*PROBLEM*.
Can you rewrite the records between the lines holding "The image size" and "at that location.", inclusive, as a two-column CSV with the headers "prompt" and "target"? Each record's text and its answer should go in one row, each wrapped in quotes with any line breaks turned into spaces, and the pictures left out.

*DATA RECORDS*.
— start —
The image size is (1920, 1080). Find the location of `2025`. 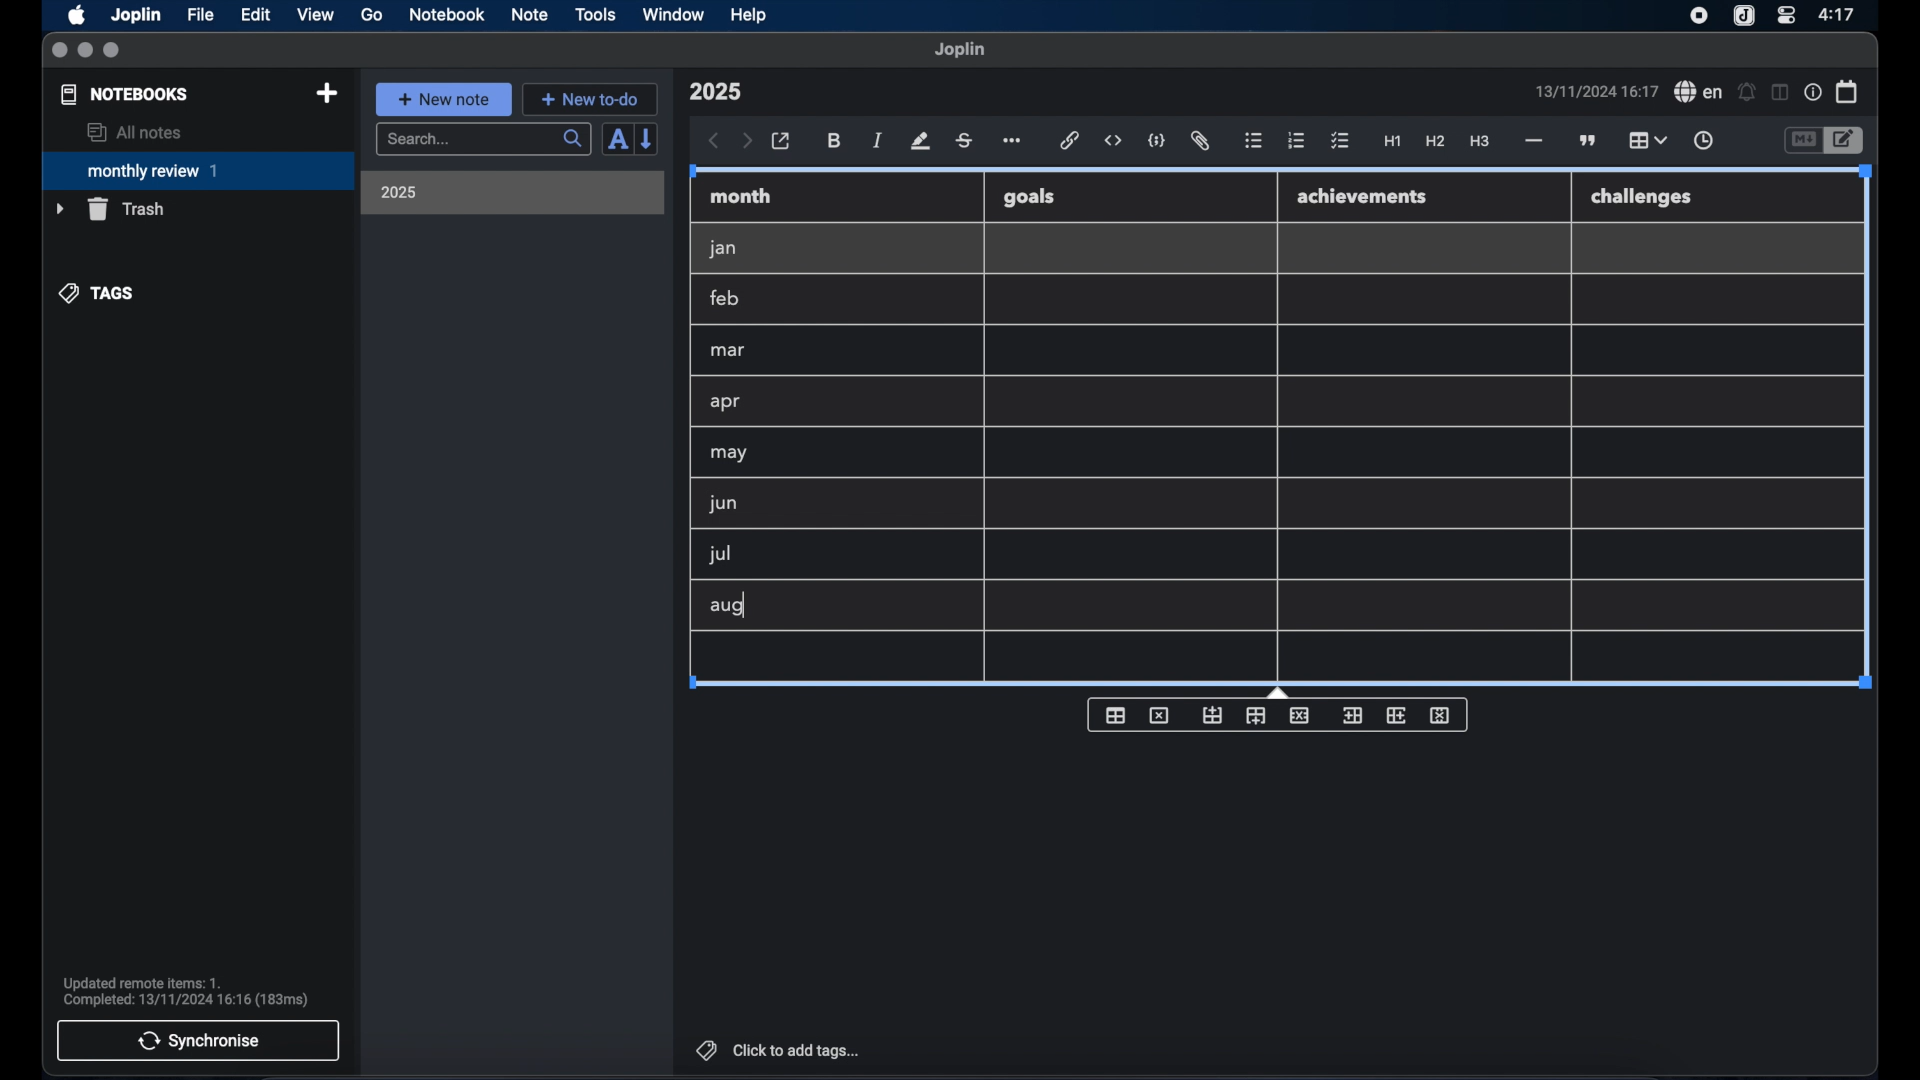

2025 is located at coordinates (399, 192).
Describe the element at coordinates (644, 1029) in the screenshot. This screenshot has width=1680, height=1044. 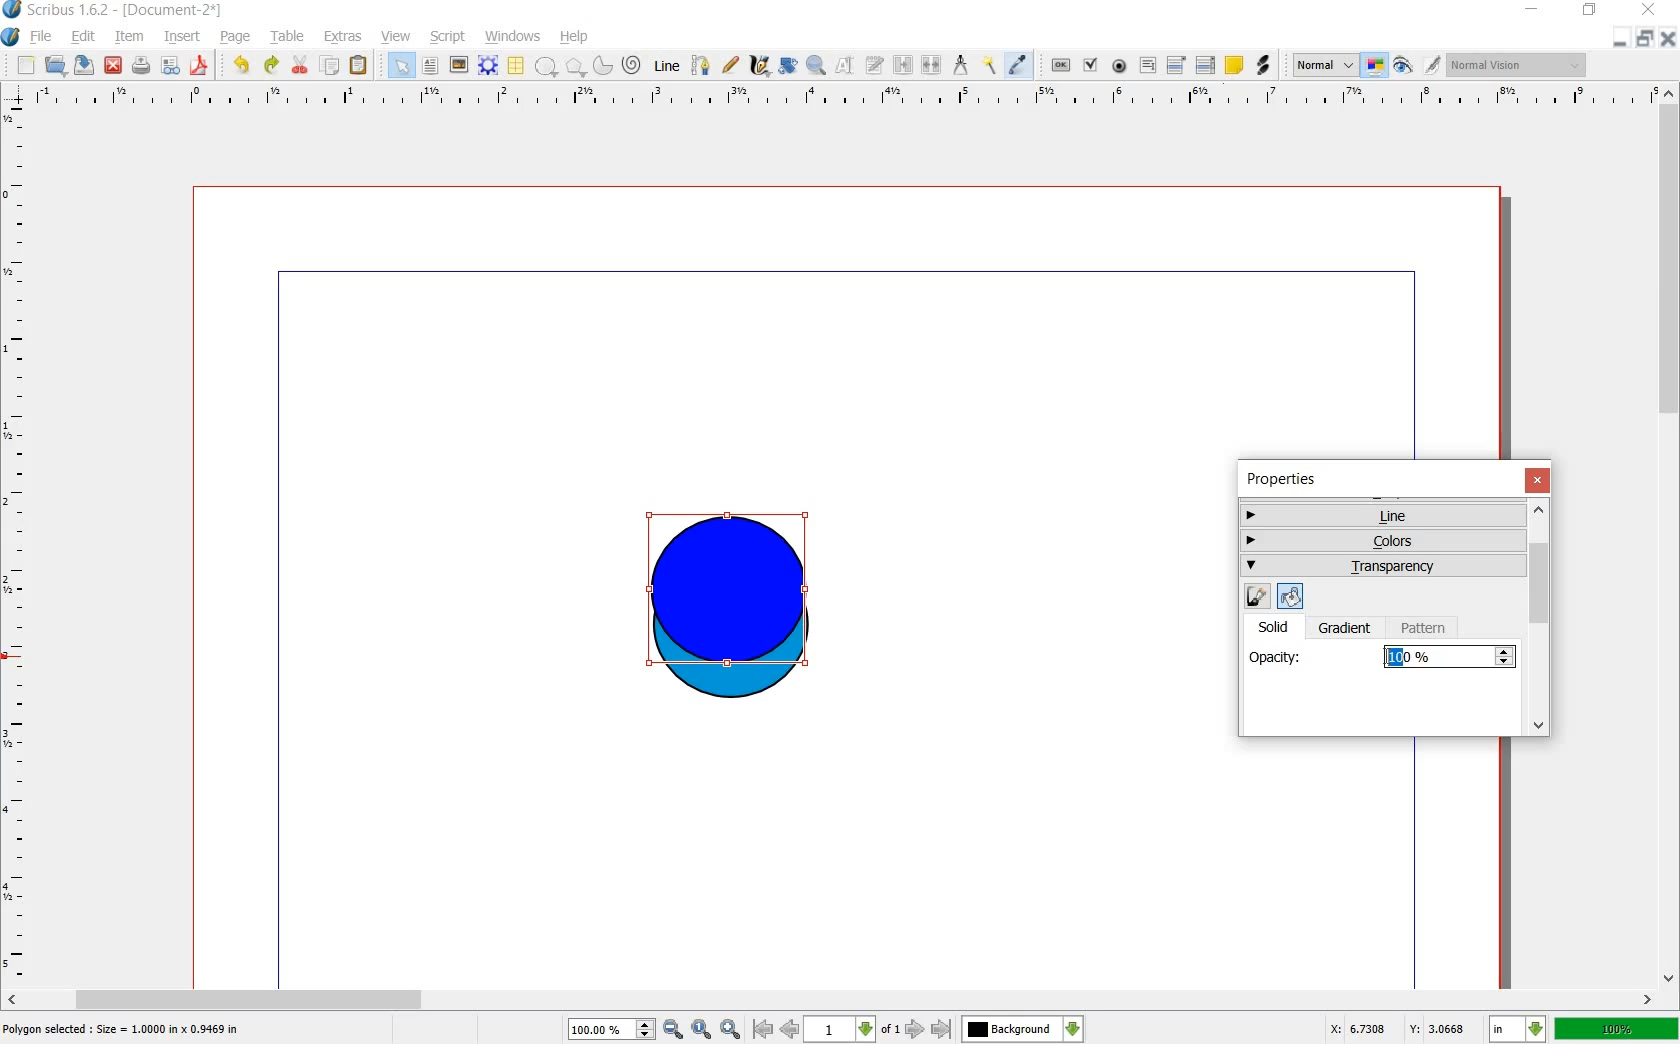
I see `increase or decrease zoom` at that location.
— end —
— start —
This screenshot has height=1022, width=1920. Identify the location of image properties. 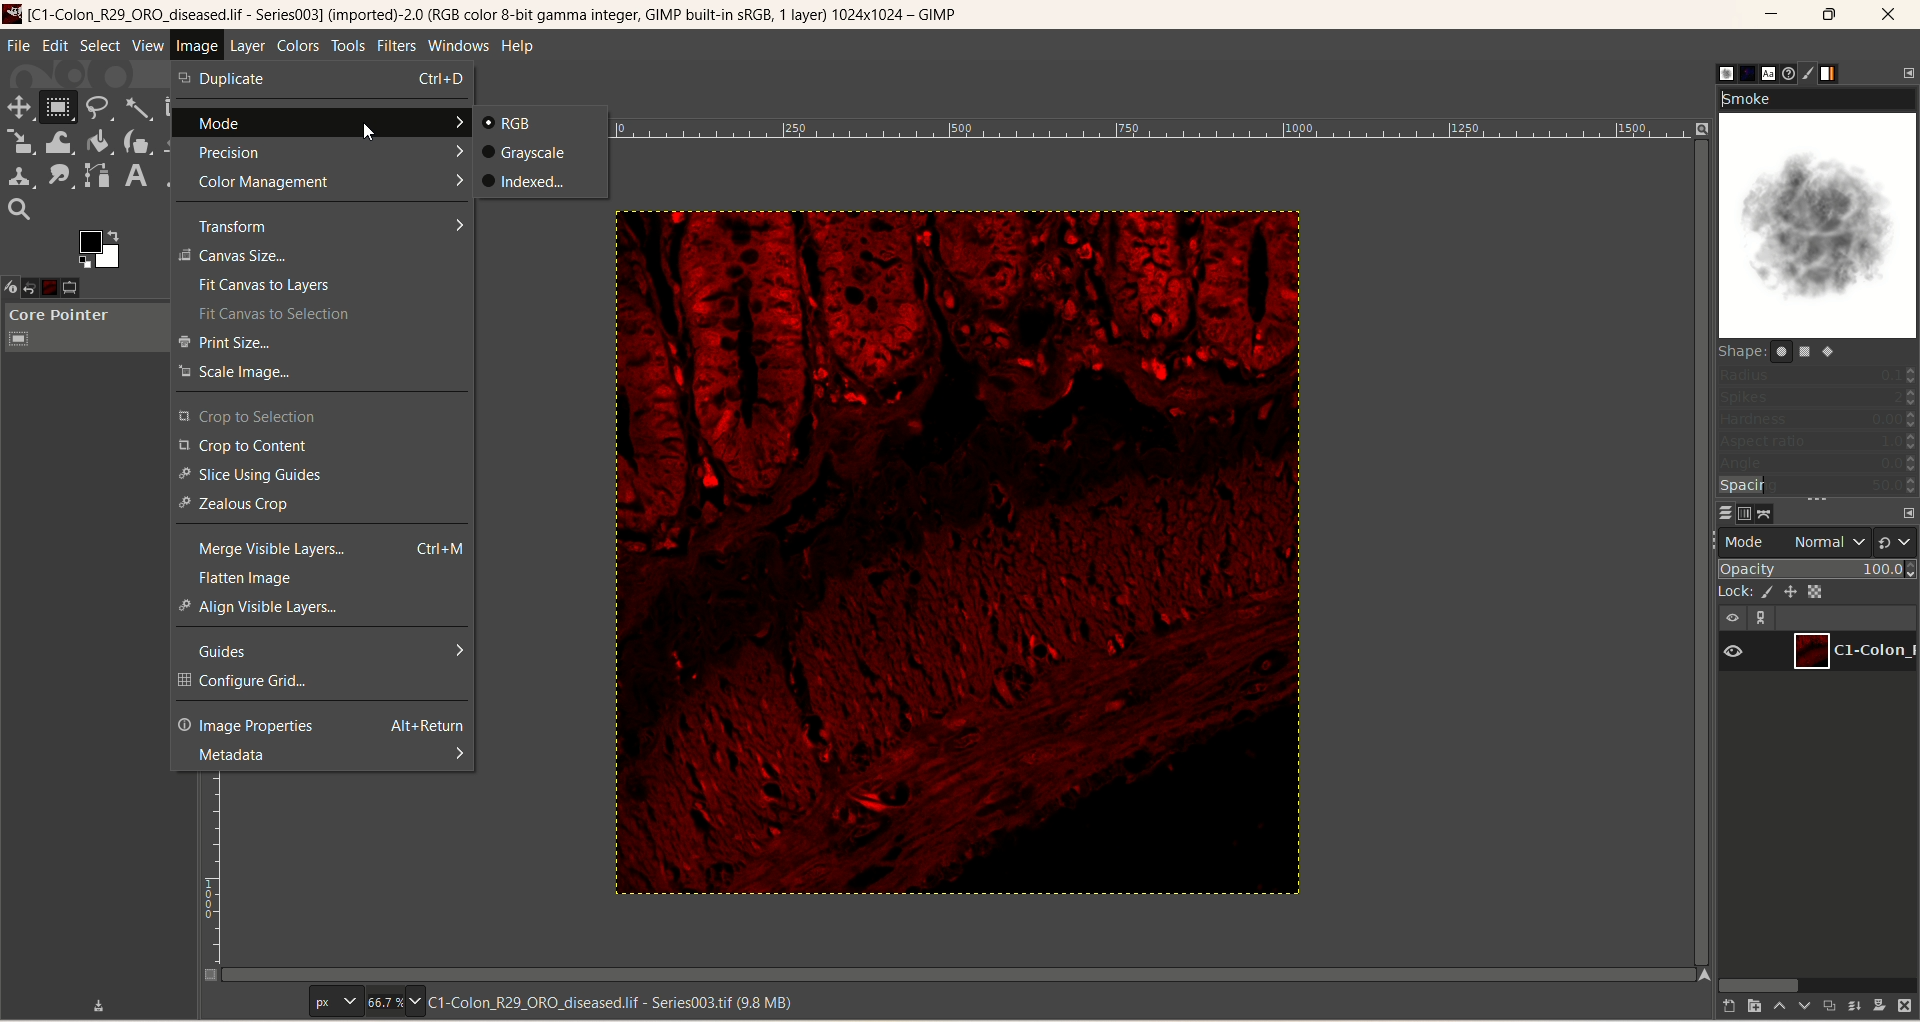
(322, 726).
— end —
*RESPONSE TO THIS TASK*.
prompt,target
"The image size is (1920, 1080). Find the location of `2025`.","2025 is located at coordinates (399, 192)."
"Describe the element at coordinates (644, 1029) in the screenshot. This screenshot has width=1680, height=1044.","I see `increase or decrease zoom` at that location."